Understanding Sentinels in C4W3_Assignment

/notebooks/C4W3_Assignment.ipynb

From what I understand, sentinels are used in the decoder of the T5 as targets. They are like placeholders.

Lets assume vocab size is 32,000.

Lets assume I=2, Love =3, learning=4, and =5

Eg sentence: “I love machine learning and deep learning”

After random selection, the words “machine“ and “deep“ are selected for masking, and the input to the encoder will be as follows:

“2 3 31998 4 5 31997 4“

The input to the decoder will be :

“31998 machine 31997 deep“

But, the vocab already has valid lookup in pos 31998 and 31999 as we have already seen in the get_sentinels() method, which prints out:

The sentinel is <Z> and the decoded token is: Internațional
The sentinel is <Y> and the decoded token is: erwachsene
The sentinel is <X> and the decoded token is: Cushion

…which means index 31999 in vocab is associated with the word “International“.

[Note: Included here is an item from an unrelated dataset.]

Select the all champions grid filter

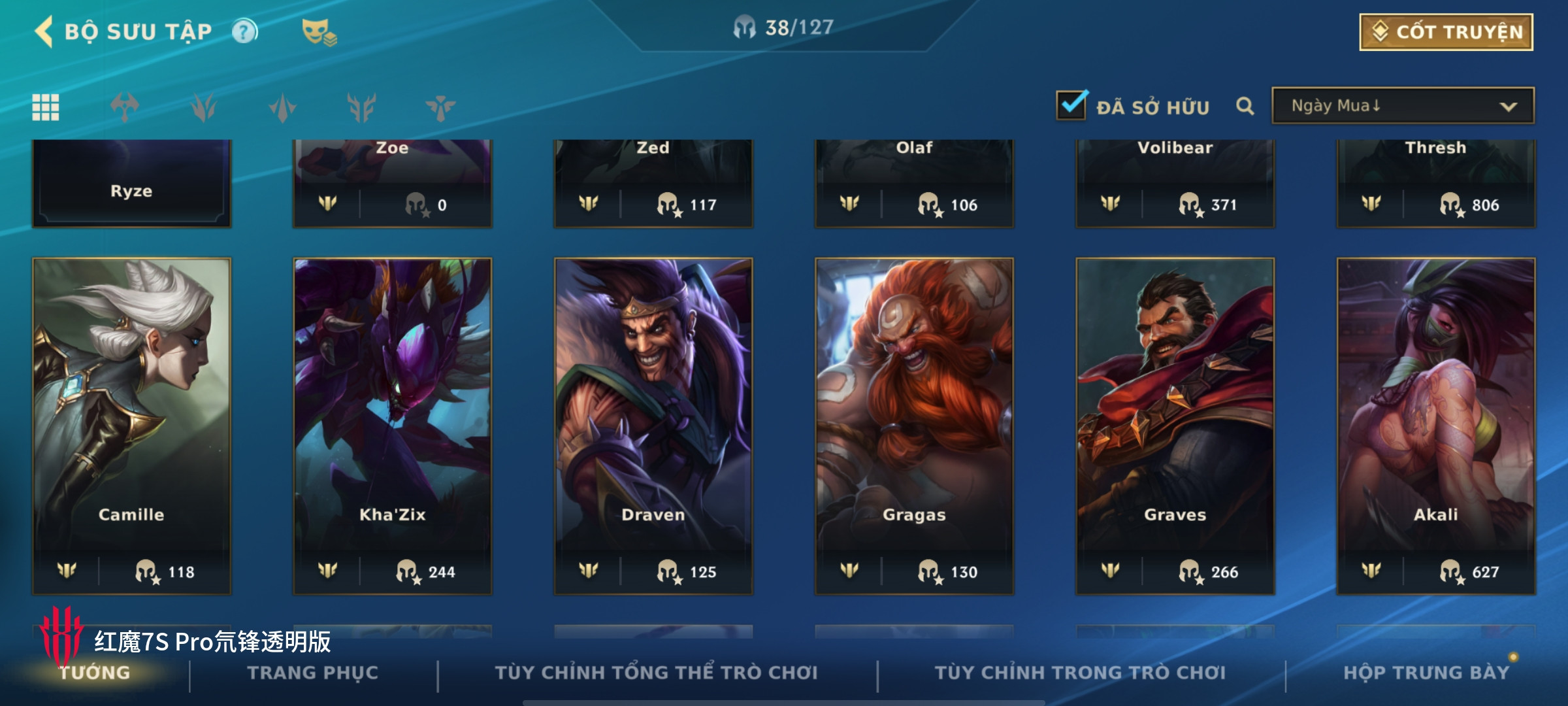point(46,107)
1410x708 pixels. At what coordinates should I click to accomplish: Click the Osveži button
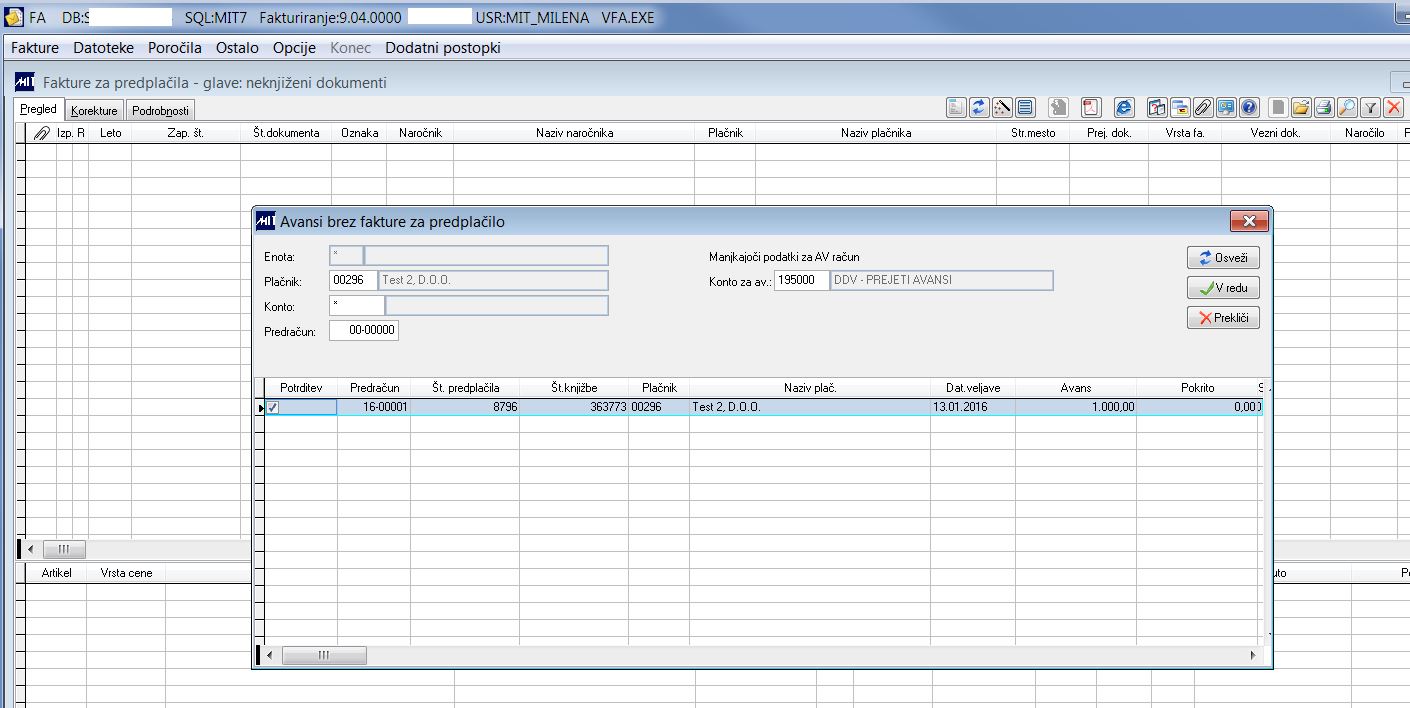[1223, 258]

Why are we associating a valid vocab index with a sentinel? How is it working out?

Hi @chartechaccountant

The apparent overlap is just an implementation detail. In T5, the sentinel tokens (like <extra_id_0>, <extra_id_1>, etc.) are special tokens added after the main 32,000-token SentencePiece vocabulary. They reuse high-end vocab indices (e.g., 32,000–32,099) that may decode to random-looking words if you inspect them directly through SentencePiece, but during model training and inference, these indices are re-mapped internally to sentinel tokens. So even though the raw tokenizer might show “International”, the model actually treats that ID as <extra_id_0>, a placeholder, not a real word.

Hope it helps! Feel free to ask if you need further assistance.

Understood! Thank you. This also implies that the real “International“ will have some other vocab index.

Thank you!

You’re welcome! happy to help :raised_hands: